Vergílio Ferreira in O EXISTENCIALISMO É UM HUMANISMO

Os confins dos dias

Precisamos de tempo para perceber o mundo. Precisamos de tempo para contar histórias. Precisamos de tempo para compreender o tamanho da nossa natureza. E...também para entender a antropologia da nossa alma. Nascemos para um mundo incandescente. Teorizamos sobre a Vida. Gravitamos em universos paralelos a nós. E se a nossa boca não secar...até somos capazes de expressar o nosso descontentamento.

 

As leis do universo penduram-se nas estrelas.

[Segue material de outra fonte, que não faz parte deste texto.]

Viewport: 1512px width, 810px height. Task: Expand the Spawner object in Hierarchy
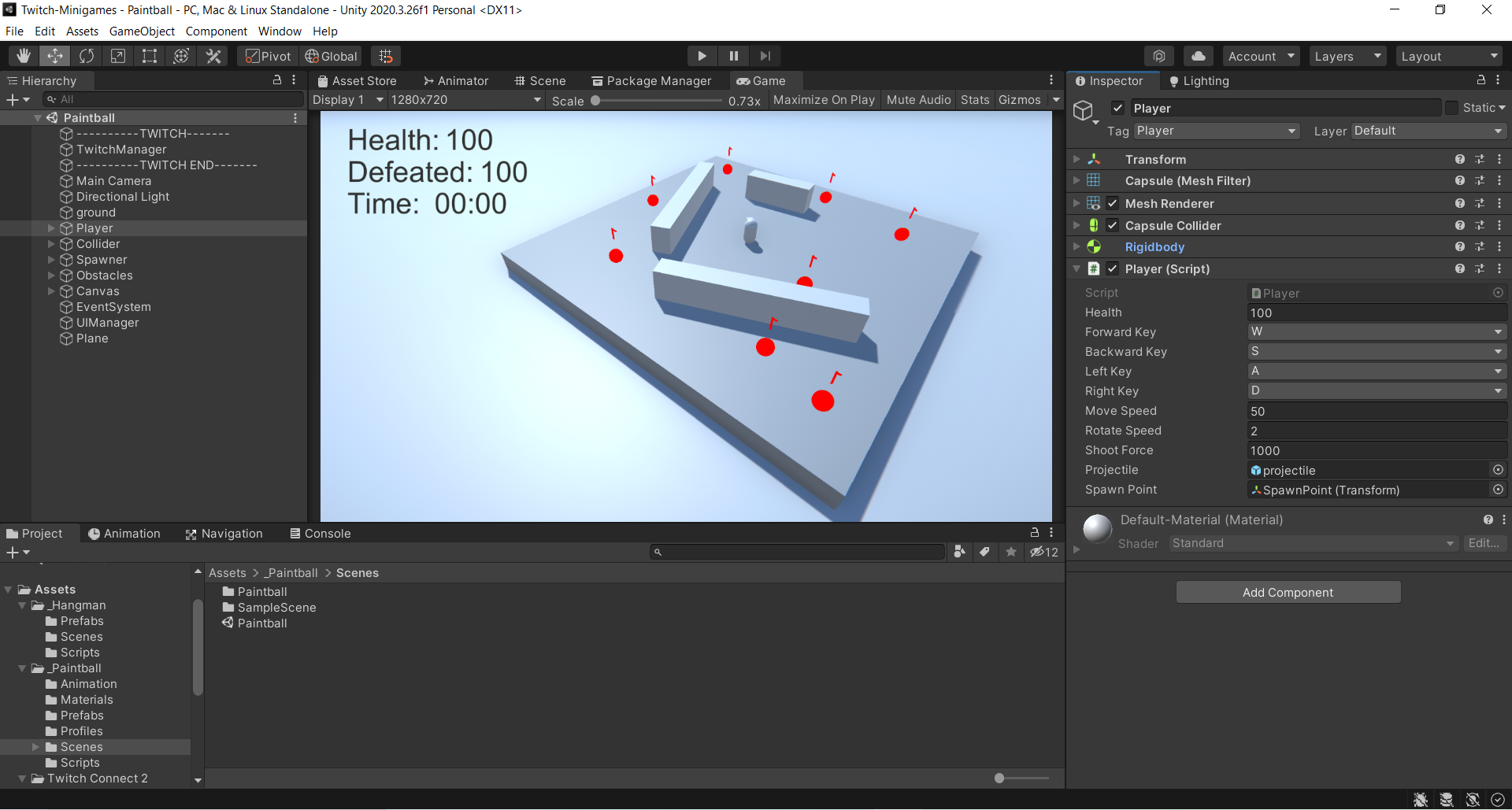pos(51,260)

A nossa vergonha é a incompreensão do céu. As pessoas morrem. As flores crescem nos jardins. E as almas saltitam de fé em fé...como se fossem borboletas atraídas por coloridas gravidades. Buscamos a casa antiga. A alma antiga. A atenciosa sinfonia ou o frenético chilrear das carriças. Buscamos tudo o que não temos. E todos os dias a nossa lápide é uma qualquer música dos Doors.

 

Respirar fundo. Enfiar o braço na alegria. Pegar na espada e cortar a vida...a direito. Reagir. Reinventar a anorética estratégia da sobrevivência. Perceber melhor a música dos pássaros. E inventar uma caligrafia...viva. Sensorial. Uma caligrafia de escola primária. De vida primária. Onde se encontre...para sempre... a constituição dos confins e da finalidade dos dias.